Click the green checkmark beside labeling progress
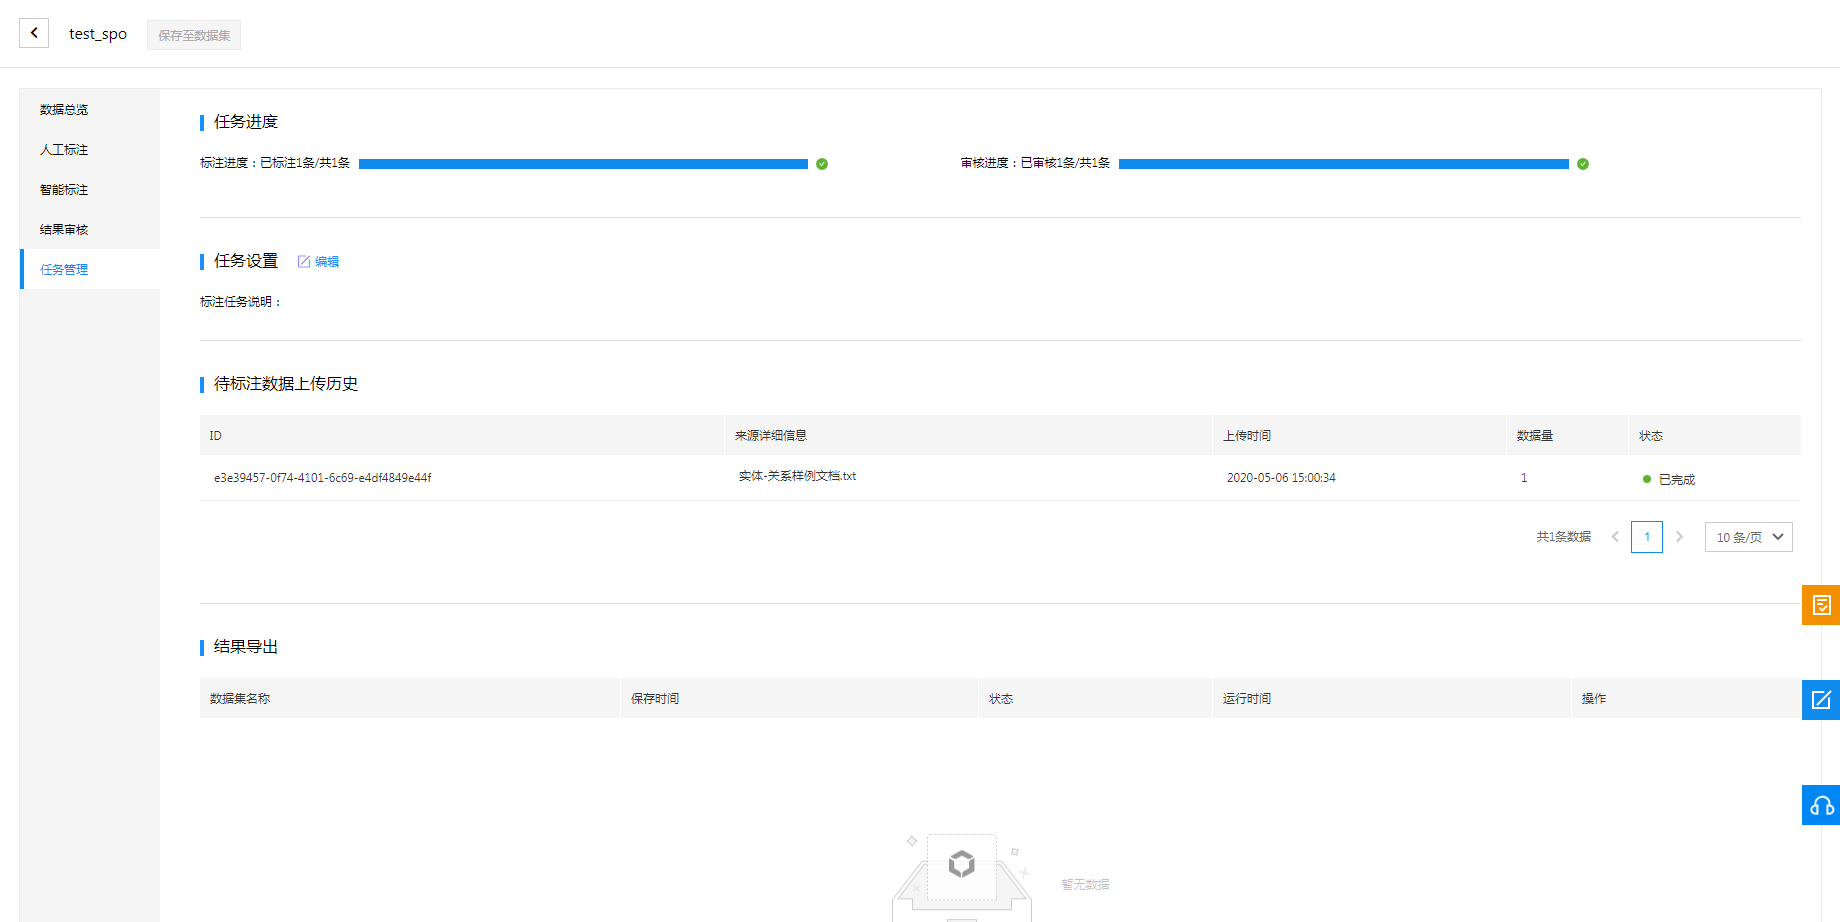Viewport: 1840px width, 922px height. [x=822, y=164]
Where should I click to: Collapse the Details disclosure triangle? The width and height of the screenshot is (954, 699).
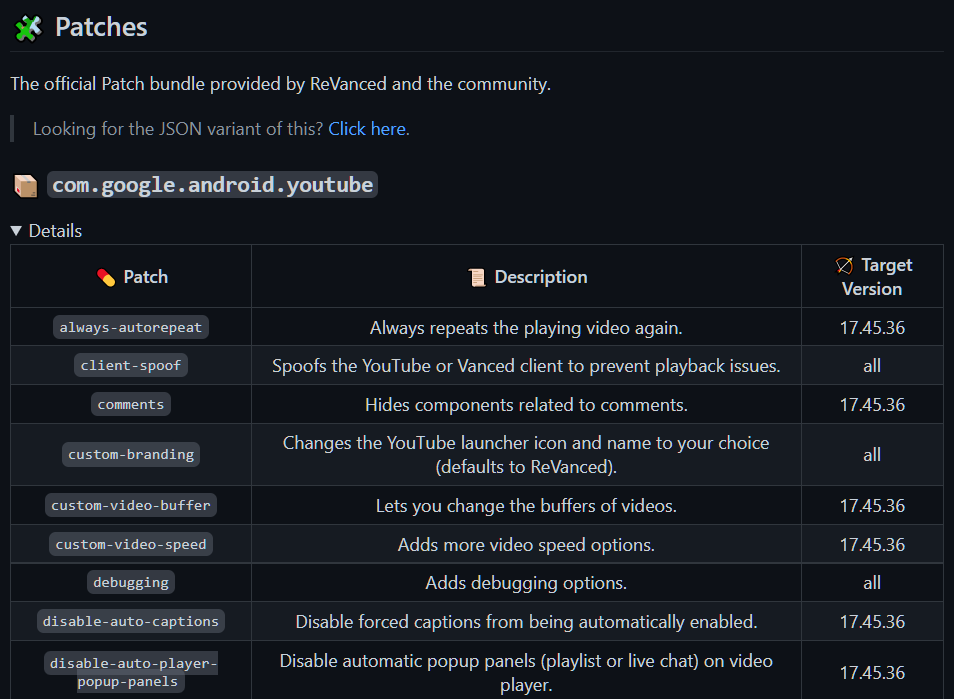16,231
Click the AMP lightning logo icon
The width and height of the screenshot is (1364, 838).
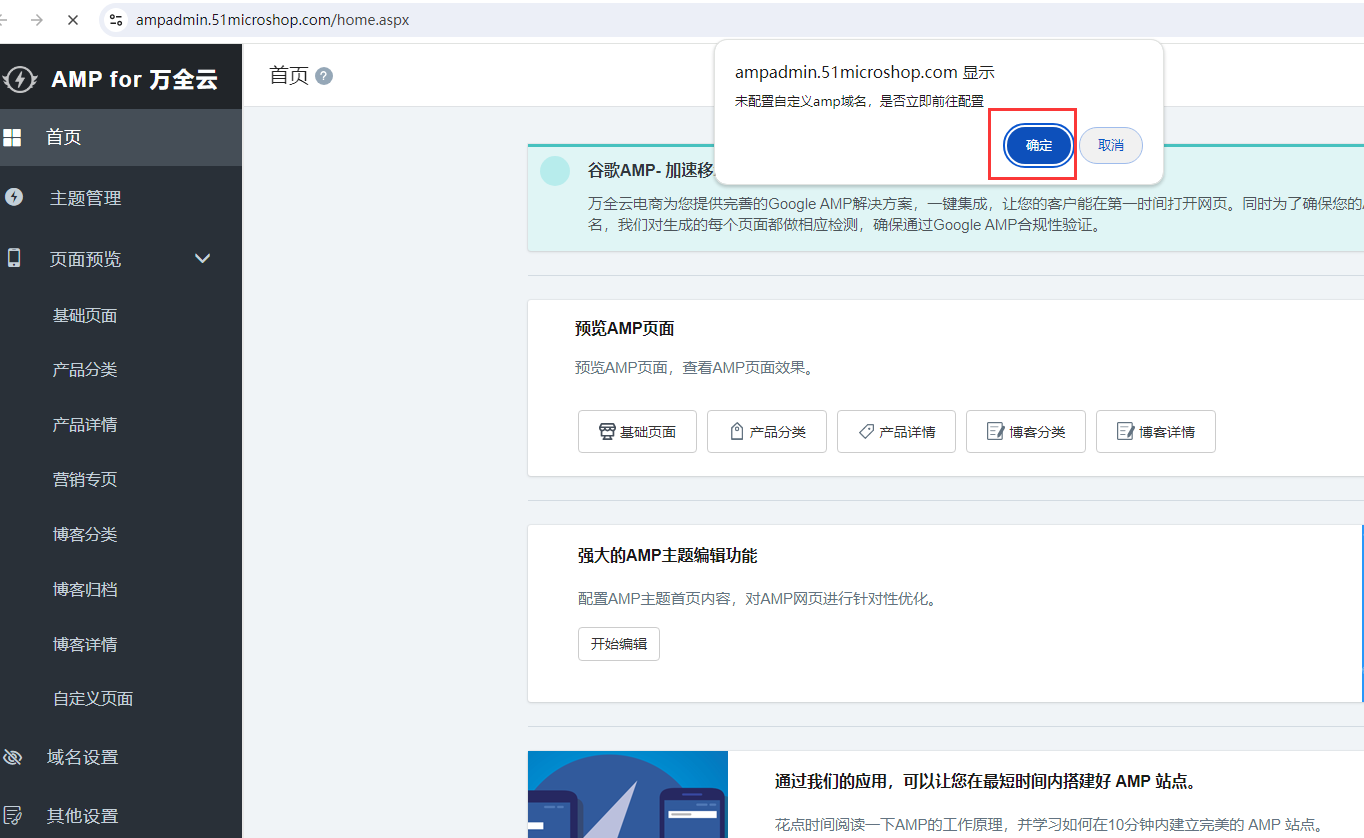[x=20, y=80]
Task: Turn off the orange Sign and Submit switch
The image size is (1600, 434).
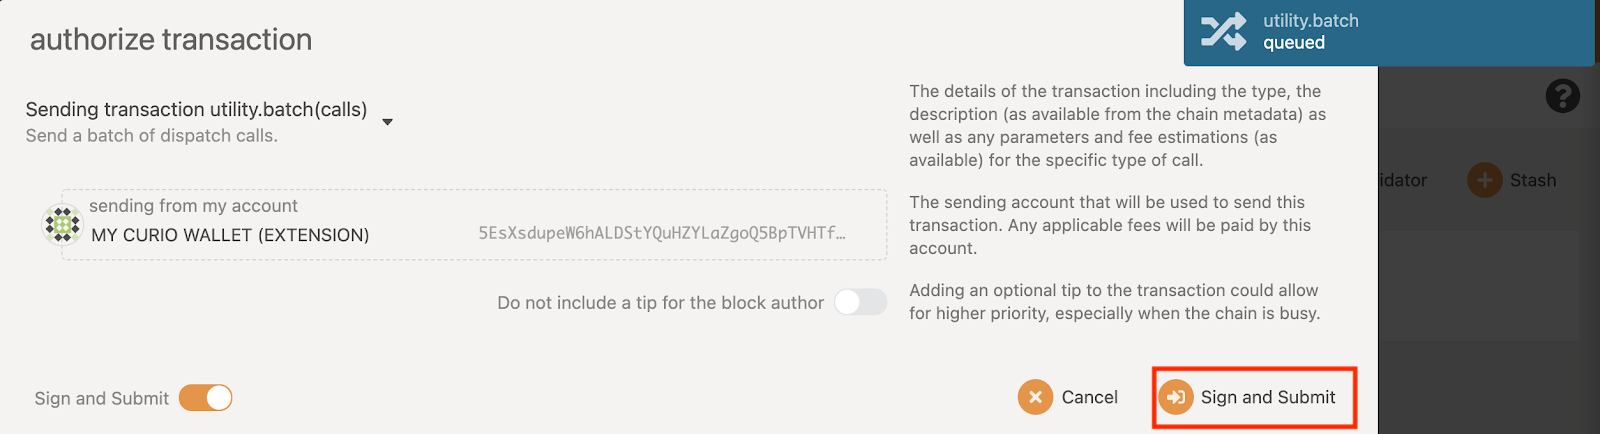Action: coord(206,398)
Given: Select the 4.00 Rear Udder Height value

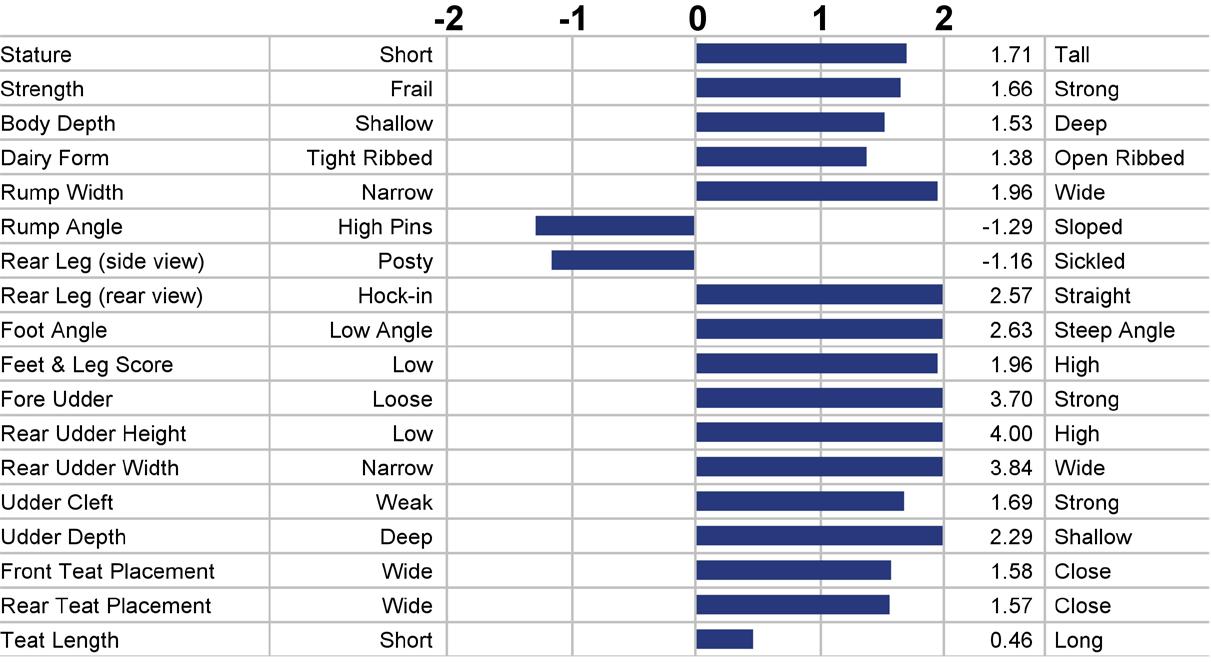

### WORK INSTRUCTIONS
Return every entry word for word, leaving the pictures out.

### ANSWER BOX
Click the green checkmark beside labeling progress
Viewport: 1840px width, 922px height. [x=822, y=164]
Where should I click to: Collapse the Details disclosure triangle? The width and height of the screenshot is (954, 699).
16,231
Click the AMP lightning logo icon
The width and height of the screenshot is (1364, 838).
[x=20, y=80]
Task: Turn off the orange Sign and Submit switch
The image size is (1600, 434).
Action: coord(206,398)
Given: Select the 4.00 Rear Udder Height value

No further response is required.